> **ABOUT THIS TASK**
Wherever a picture appears, leave it out, and transcribe the rest of the records exactly.
(RECORDS SUPPLIED begins)
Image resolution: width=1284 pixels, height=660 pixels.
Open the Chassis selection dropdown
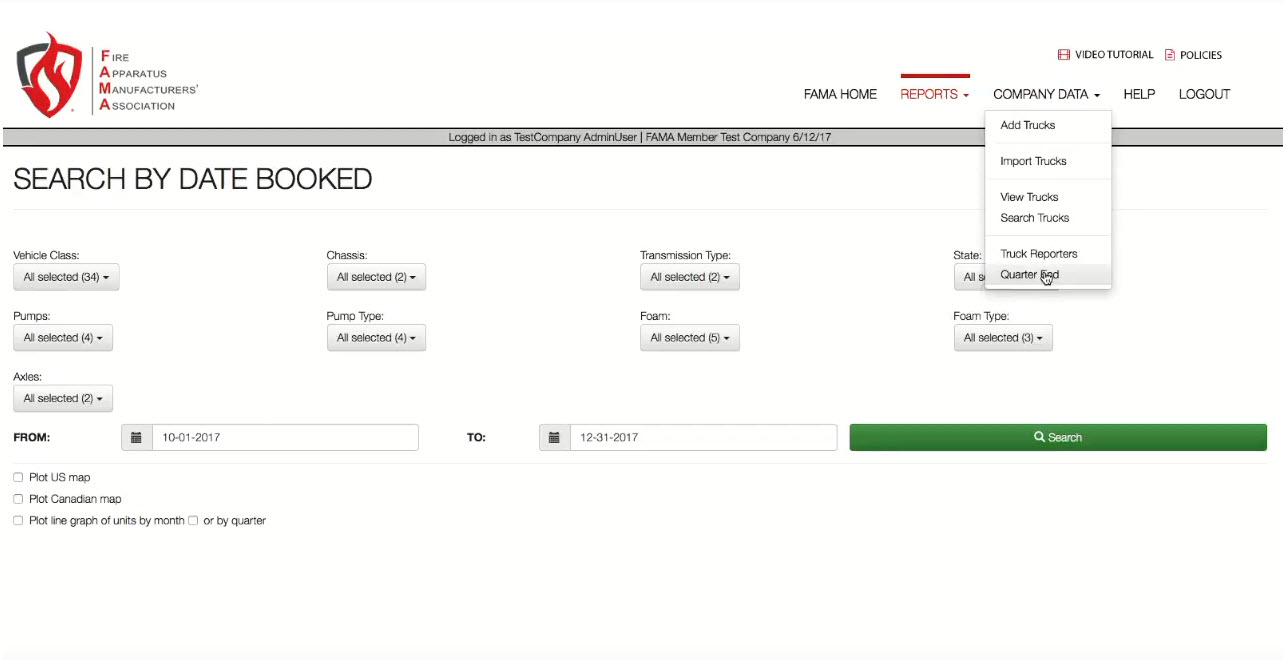(376, 277)
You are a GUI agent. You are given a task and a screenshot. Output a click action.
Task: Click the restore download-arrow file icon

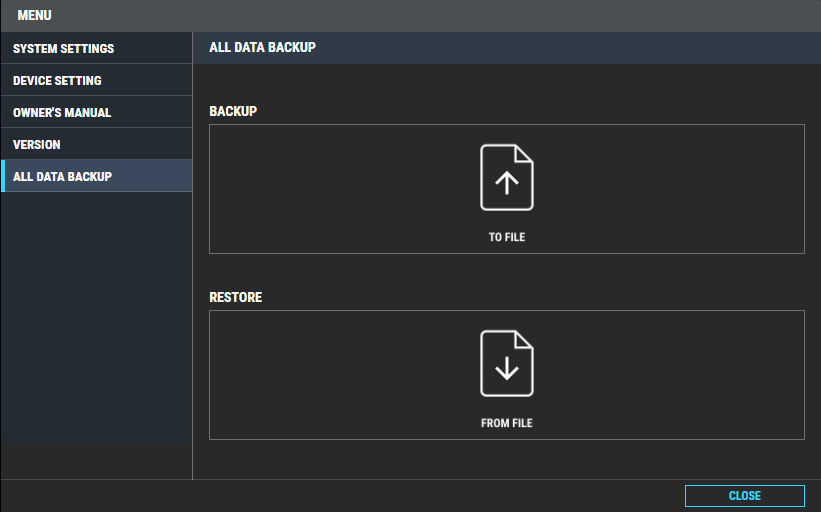507,363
(RECORDS SUPPLIED ends)
> **SOLUTION FOR THIS EXERCISE**
Image resolution: width=1284 pixels, height=660 pixels.
Open the Chassis selection dropdown
(376, 277)
You are a GUI agent. You are given a task and a screenshot. Output a click action.
Task: Click the restore download-arrow file icon

507,363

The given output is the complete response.